Copies of all lines that contain "column" are needed; take them from the data below.

Source records:
:::

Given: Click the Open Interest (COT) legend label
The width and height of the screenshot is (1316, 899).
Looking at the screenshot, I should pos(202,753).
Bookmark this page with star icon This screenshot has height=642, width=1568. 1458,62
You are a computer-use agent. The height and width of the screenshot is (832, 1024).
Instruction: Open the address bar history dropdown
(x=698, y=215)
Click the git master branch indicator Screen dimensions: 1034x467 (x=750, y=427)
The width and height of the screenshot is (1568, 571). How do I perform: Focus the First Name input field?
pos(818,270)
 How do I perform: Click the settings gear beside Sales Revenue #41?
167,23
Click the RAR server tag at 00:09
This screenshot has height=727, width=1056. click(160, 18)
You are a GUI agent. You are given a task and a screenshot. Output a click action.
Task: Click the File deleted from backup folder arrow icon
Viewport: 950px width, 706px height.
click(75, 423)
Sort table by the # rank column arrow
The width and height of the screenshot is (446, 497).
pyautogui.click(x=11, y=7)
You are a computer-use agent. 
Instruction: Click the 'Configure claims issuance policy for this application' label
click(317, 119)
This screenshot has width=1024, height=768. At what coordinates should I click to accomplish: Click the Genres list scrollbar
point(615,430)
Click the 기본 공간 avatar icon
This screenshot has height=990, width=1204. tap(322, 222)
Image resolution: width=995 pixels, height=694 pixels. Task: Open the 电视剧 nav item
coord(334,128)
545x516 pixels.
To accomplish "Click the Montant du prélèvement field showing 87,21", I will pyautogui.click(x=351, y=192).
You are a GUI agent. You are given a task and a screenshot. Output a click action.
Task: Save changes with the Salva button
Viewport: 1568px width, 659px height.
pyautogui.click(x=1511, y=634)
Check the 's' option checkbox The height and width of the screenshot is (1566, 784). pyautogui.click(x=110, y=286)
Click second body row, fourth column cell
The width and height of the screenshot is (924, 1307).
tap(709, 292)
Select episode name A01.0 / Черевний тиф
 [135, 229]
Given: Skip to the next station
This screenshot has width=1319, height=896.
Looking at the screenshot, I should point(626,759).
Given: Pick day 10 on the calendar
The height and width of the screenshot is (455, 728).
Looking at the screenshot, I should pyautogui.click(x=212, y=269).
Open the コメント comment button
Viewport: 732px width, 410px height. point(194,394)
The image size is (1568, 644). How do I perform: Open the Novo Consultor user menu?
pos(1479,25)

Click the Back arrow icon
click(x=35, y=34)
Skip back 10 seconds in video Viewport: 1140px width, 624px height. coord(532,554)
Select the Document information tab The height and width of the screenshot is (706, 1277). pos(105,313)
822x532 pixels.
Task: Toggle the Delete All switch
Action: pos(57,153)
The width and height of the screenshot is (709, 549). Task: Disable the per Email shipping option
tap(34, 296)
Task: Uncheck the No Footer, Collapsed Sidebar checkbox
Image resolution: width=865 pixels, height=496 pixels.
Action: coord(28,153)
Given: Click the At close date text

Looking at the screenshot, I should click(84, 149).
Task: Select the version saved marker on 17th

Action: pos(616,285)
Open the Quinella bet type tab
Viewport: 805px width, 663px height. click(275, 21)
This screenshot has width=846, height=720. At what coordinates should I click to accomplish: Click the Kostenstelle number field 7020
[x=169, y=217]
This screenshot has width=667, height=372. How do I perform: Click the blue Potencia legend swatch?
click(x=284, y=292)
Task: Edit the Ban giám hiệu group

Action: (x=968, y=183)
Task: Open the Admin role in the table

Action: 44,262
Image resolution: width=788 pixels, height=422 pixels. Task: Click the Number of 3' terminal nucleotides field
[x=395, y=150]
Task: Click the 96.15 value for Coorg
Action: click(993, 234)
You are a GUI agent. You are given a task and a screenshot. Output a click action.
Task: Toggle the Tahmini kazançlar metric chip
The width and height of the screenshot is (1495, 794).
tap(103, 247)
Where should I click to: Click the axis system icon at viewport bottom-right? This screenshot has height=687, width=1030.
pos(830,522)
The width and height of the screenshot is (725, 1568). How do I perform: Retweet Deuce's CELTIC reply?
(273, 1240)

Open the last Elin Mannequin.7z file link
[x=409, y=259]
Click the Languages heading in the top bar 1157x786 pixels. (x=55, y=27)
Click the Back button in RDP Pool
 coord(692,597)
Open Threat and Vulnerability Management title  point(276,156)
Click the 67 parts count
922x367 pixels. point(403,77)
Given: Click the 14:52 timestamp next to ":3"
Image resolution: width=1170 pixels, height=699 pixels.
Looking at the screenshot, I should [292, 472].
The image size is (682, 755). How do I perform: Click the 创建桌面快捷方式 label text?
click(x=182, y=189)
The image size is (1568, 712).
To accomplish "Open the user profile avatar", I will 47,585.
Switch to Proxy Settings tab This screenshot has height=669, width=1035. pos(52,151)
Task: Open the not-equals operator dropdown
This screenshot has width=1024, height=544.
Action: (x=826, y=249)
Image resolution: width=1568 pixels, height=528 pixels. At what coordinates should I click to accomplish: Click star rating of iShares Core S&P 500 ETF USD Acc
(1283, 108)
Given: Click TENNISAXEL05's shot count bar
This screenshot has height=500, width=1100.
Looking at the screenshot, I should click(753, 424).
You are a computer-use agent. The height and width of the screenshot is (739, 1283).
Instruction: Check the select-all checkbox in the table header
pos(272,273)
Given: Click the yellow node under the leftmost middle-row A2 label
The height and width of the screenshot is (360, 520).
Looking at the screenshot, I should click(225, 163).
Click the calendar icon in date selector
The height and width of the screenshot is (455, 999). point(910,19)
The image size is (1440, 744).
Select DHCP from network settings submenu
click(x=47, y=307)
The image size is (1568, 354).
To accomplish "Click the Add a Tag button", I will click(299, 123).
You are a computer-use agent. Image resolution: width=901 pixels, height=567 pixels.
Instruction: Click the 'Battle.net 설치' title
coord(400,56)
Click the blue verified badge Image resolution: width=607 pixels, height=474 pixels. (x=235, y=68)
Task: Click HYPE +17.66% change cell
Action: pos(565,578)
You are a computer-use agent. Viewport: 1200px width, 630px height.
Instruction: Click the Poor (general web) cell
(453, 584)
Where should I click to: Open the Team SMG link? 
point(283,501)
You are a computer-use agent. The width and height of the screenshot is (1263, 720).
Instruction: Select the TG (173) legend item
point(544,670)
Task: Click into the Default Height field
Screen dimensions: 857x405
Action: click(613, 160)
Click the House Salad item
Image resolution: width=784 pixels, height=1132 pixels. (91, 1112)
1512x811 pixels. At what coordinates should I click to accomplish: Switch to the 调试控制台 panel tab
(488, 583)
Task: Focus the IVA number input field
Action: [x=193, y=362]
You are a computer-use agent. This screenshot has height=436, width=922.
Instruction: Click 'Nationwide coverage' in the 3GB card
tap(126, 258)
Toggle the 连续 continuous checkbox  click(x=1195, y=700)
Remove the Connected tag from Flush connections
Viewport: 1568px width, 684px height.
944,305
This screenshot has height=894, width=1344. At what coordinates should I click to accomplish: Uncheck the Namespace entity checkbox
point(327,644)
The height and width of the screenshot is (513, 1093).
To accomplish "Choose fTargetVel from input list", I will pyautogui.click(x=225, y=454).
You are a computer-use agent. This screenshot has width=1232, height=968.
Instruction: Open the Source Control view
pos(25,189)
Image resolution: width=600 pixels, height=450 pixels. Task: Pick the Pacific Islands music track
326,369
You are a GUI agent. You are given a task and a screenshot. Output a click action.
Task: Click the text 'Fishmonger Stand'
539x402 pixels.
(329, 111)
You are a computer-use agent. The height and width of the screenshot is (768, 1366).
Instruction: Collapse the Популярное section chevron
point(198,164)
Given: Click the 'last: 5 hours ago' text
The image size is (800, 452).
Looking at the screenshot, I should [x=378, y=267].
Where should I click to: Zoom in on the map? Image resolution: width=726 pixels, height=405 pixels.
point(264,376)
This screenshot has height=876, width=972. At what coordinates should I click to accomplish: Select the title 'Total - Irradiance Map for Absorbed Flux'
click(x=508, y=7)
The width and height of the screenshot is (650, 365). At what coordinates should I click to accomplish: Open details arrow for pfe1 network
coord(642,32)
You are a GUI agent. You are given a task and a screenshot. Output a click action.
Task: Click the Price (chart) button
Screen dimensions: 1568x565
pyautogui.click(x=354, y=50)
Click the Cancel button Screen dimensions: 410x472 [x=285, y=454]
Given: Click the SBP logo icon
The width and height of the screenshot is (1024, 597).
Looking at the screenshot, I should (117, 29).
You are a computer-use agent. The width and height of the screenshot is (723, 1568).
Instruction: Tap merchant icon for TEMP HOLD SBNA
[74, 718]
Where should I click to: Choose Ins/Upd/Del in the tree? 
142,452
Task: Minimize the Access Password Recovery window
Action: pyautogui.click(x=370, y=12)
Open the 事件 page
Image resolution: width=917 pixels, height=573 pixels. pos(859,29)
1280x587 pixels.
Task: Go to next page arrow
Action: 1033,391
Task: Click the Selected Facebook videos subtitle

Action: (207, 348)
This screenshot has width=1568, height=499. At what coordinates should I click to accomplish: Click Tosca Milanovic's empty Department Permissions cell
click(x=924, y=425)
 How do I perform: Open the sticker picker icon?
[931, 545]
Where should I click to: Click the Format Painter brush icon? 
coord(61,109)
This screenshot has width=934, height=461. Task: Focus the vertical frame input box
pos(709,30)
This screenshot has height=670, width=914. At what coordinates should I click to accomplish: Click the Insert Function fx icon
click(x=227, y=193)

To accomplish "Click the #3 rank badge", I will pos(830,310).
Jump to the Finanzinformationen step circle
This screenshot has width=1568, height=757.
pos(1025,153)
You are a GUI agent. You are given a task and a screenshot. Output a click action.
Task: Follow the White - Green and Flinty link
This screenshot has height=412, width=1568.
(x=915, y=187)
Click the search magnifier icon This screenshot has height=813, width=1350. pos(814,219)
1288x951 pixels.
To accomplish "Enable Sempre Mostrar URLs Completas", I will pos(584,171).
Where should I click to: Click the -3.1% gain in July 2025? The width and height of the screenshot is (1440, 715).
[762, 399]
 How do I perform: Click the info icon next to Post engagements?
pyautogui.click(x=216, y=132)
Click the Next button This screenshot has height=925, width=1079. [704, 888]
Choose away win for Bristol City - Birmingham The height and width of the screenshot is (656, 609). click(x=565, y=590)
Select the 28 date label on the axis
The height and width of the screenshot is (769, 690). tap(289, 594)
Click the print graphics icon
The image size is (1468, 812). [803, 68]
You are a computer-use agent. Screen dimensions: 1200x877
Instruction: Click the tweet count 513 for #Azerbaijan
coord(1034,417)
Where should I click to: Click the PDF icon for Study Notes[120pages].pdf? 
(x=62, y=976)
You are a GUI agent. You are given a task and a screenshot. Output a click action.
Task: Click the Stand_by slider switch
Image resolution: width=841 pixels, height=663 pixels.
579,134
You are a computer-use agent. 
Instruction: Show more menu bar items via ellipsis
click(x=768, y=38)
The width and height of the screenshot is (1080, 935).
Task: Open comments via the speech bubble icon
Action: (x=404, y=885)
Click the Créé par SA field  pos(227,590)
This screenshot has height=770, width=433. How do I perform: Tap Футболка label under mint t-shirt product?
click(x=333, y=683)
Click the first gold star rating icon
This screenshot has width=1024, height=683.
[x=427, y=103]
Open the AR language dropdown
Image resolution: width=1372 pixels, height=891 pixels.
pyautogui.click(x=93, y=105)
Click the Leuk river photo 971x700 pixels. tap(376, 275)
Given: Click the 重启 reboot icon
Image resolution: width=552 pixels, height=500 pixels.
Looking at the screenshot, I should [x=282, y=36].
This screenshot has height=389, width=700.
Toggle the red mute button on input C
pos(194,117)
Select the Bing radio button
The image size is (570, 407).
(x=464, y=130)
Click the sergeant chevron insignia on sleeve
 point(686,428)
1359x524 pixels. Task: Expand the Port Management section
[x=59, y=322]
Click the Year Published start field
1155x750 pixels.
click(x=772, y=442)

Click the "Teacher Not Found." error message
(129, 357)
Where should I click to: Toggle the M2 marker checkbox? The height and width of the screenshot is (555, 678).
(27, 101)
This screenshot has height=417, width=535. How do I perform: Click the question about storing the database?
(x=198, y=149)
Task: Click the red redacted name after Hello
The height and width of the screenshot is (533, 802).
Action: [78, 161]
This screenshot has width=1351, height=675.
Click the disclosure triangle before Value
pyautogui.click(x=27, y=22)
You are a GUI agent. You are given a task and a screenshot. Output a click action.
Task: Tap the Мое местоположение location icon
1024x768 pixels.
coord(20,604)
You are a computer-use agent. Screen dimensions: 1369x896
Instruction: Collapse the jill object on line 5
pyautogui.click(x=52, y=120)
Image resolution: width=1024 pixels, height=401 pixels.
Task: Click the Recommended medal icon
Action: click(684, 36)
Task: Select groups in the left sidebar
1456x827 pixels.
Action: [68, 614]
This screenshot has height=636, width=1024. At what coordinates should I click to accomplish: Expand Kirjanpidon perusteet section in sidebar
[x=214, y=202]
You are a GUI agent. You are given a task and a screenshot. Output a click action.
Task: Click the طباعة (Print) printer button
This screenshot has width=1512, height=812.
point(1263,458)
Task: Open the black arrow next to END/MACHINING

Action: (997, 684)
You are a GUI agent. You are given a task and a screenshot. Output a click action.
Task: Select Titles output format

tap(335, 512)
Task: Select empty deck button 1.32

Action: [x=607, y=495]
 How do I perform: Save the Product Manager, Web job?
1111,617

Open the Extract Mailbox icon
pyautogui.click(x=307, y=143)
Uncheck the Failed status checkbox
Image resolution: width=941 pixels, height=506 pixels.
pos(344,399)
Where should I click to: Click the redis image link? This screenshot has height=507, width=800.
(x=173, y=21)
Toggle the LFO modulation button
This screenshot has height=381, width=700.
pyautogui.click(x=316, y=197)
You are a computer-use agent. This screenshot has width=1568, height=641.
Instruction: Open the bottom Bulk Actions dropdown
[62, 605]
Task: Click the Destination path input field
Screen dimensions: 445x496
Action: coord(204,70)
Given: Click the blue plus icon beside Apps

:::

RESPONSE:
Sort table by the # rank column arrow
Click second body row, fourth column cell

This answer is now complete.